Okay, fair enough. And then just a quick follow up. During the quarter the regulators were out with some inter-agency guidance on commercial real estate in particular, kind of raising the yellow flag, telling banks to be careful. What is your interpretation of how the industry is going to respond to that and what are your thoughts on that?

Michael P. Daly

Well, I'm going to let Richard, you handle that, but again, I think it goes to the heart of the real value proposition of this company. We're not in Downtown Boston financing a high rise, we're not in some of the highest growth markets, and I think that’s going to insulate us in some respects. But Richard, do you want to add to that?

Richard M. Marotta

Yes, I guess just from a – from the inter-agency -– we already do that. So we look at transactions, we already do specific loans and values and this debt service coverage on deals. We already have a third party that gives us market intel and market studies, and we always have looked at global cash flows in many of our underwritings. So from a transactional perspective we're already there. We take it a step further, we look at things holistically in a portfolio level and so we start to look at concentrations either from an industry perspective, from a risk based capital perspective. So we already have the things in place and which has been in place for three or four years to really monitor the portfolio. And so when we look at these things we are hopeful that other banks do this because I guess a smart competition is a good competition.

Michael P. Daly

Don’t you also think that while none of us are going to be exempt from the problems of bill collapse in that sector, transactions versus relationship based loans will make a difference.

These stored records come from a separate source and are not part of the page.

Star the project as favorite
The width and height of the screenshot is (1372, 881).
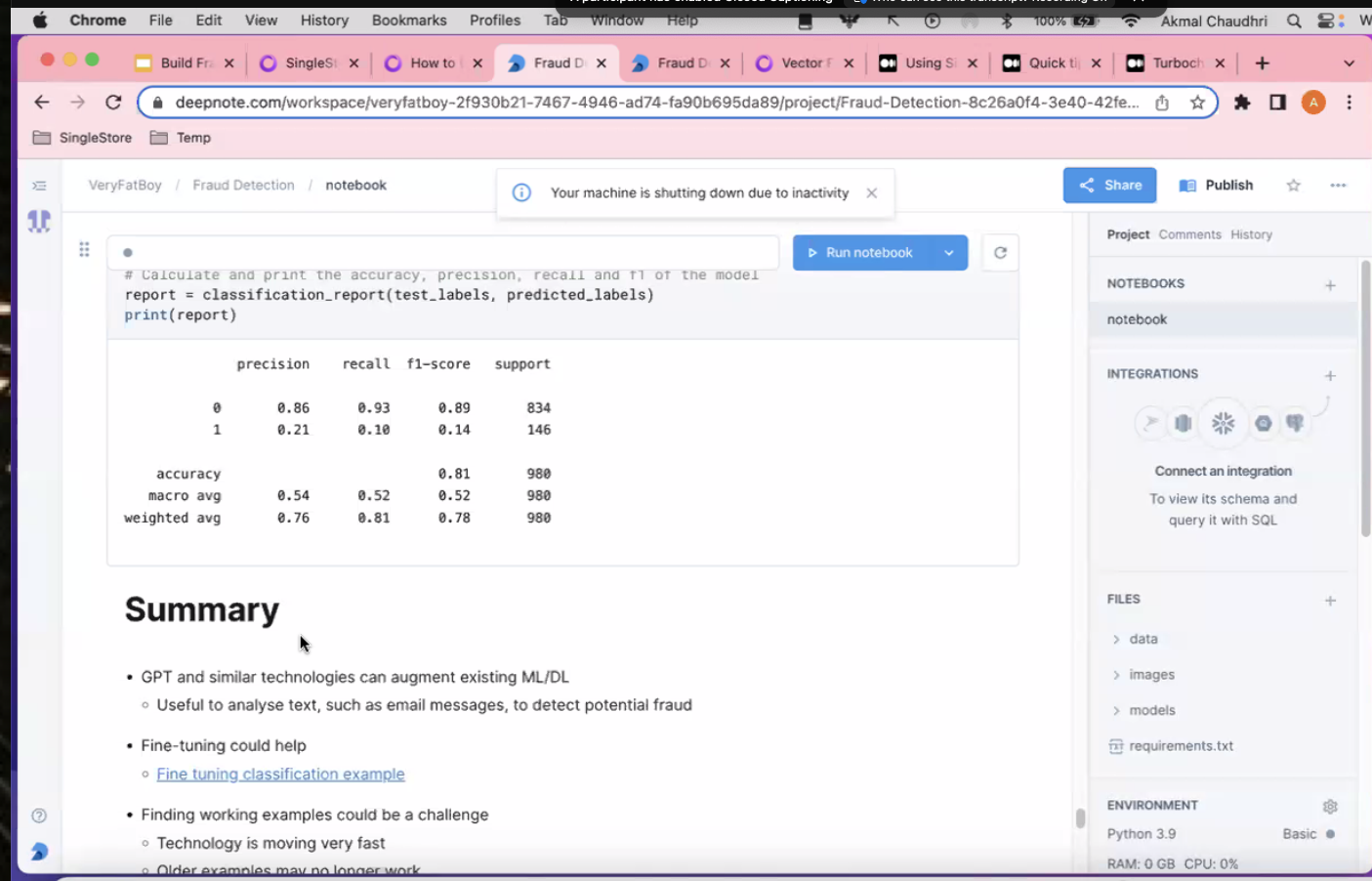tap(1293, 186)
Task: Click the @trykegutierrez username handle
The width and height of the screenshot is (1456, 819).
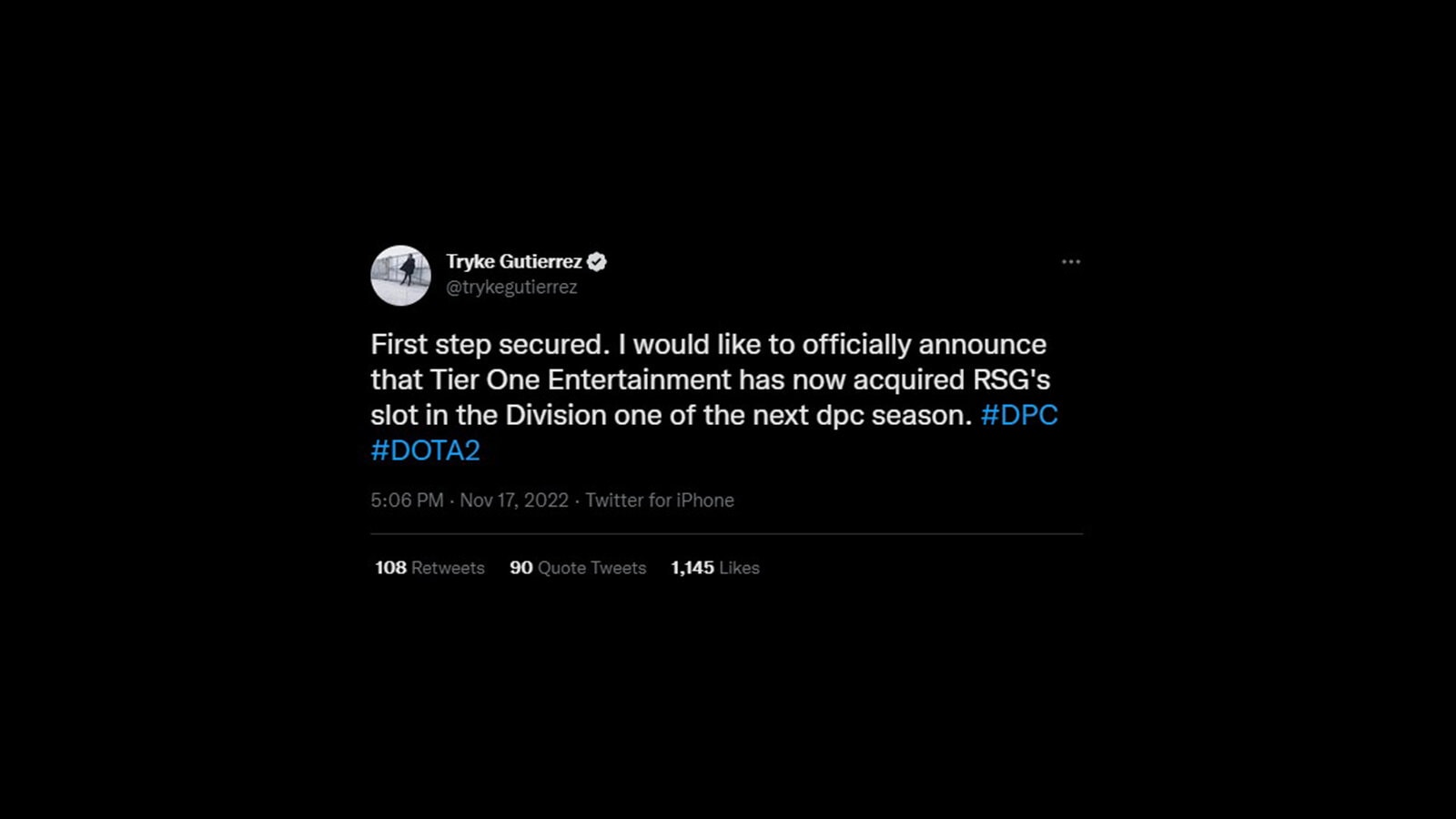Action: pos(512,287)
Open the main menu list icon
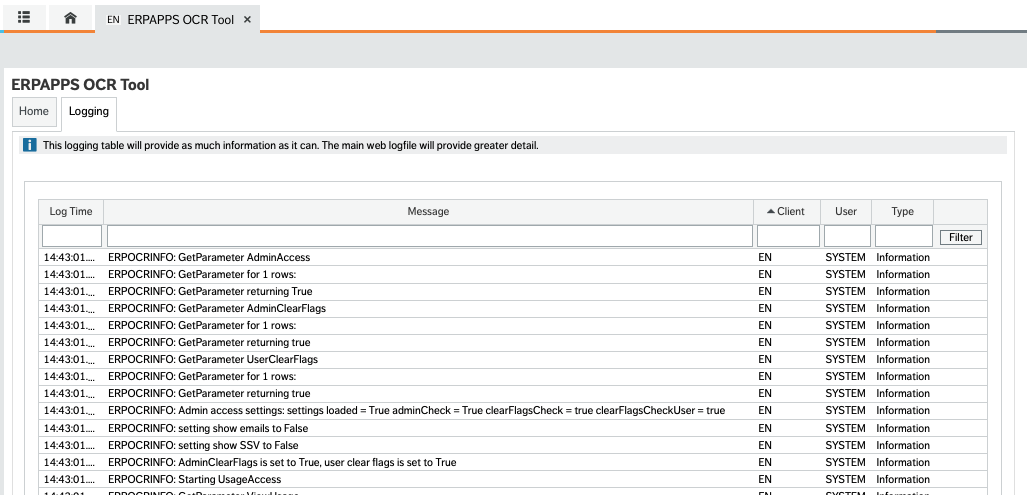This screenshot has width=1027, height=495. pos(24,18)
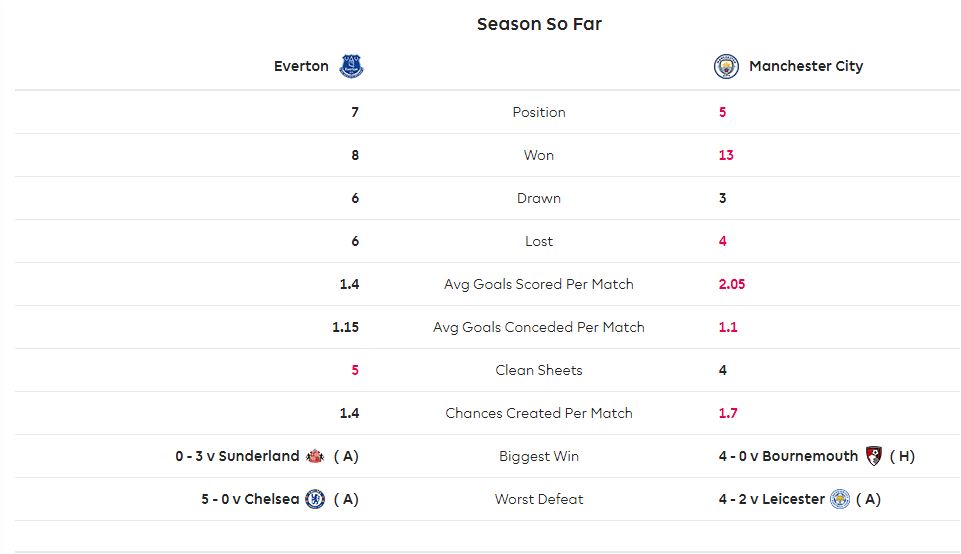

And we have done an awful lot of work to ensure that we move out transactional types of product and some of that was commercial real estate related to relationship based products.

Richard M. Marotta

And that goes to the point we brought up before about how we are kind of looking at originating and then starting to move things up bouncier and it gets to what Michael just said, you got to kind of weed out the transactions which gets done over the last year or so and then you have to take care of relationships. And having said that, again we have hold limits in place based on risk based capital, so as we get a relationship client that keeps everything with us we then have to find room in order for us to properly base the risk on our balance sheet.

Matthew Kelley

Okay, and just -- go ahead.

Michael P. Daly

No.

Matthew Kelley

One last quick one for Sean, on deposit services. You are going to end the year roughly flat running about the same levels as 2014 despite the fact that average deposits are up a good chunk, some of that due to organic growth, some of that due to acquisitions. Are we finally at the inflection point in deposit services relative to your average deposit balances or has that continued to drift down in 2016?

Sean A. Gray

I don’t think it continues to drift down. I think as an industry we now have to reexamine how we look at this deposit service fees. A big portion of this has been overdraft from an industry perspective and so the growth in that category with some of the new regulation you are just not going to see it. So, but I do think I know we are internally we will be looking at anything from an innovative perspective, we will be looking to see how our competitors and market start changing, we will implement new fees. So, this category should remain flat to grow but you are right, some of the robust growth that you had seen in the past that was driven largely from an ODC income perspective is probably not there.

Matthew Kelley

Got you, alright, thank you very much.

Michael P. Daly

So, did we get back to everyone with questions.

Josephine Iannelli

I have one question to Matt which we will follow up.

Michael P. Daly

Great.

Operator

Okay so this concludes our question-and-answer session. I would like to turn the conference back over to Mike Daley for any closing remarks.

Michael P. Daly

Okay, well I appreciate everybody joining us today and of course we look forward to speaking with all of you again in April when we will discuss our first quarter results.

Operator

The conference has now concluded. Thank you for attending today's presentation. You may now disconnect.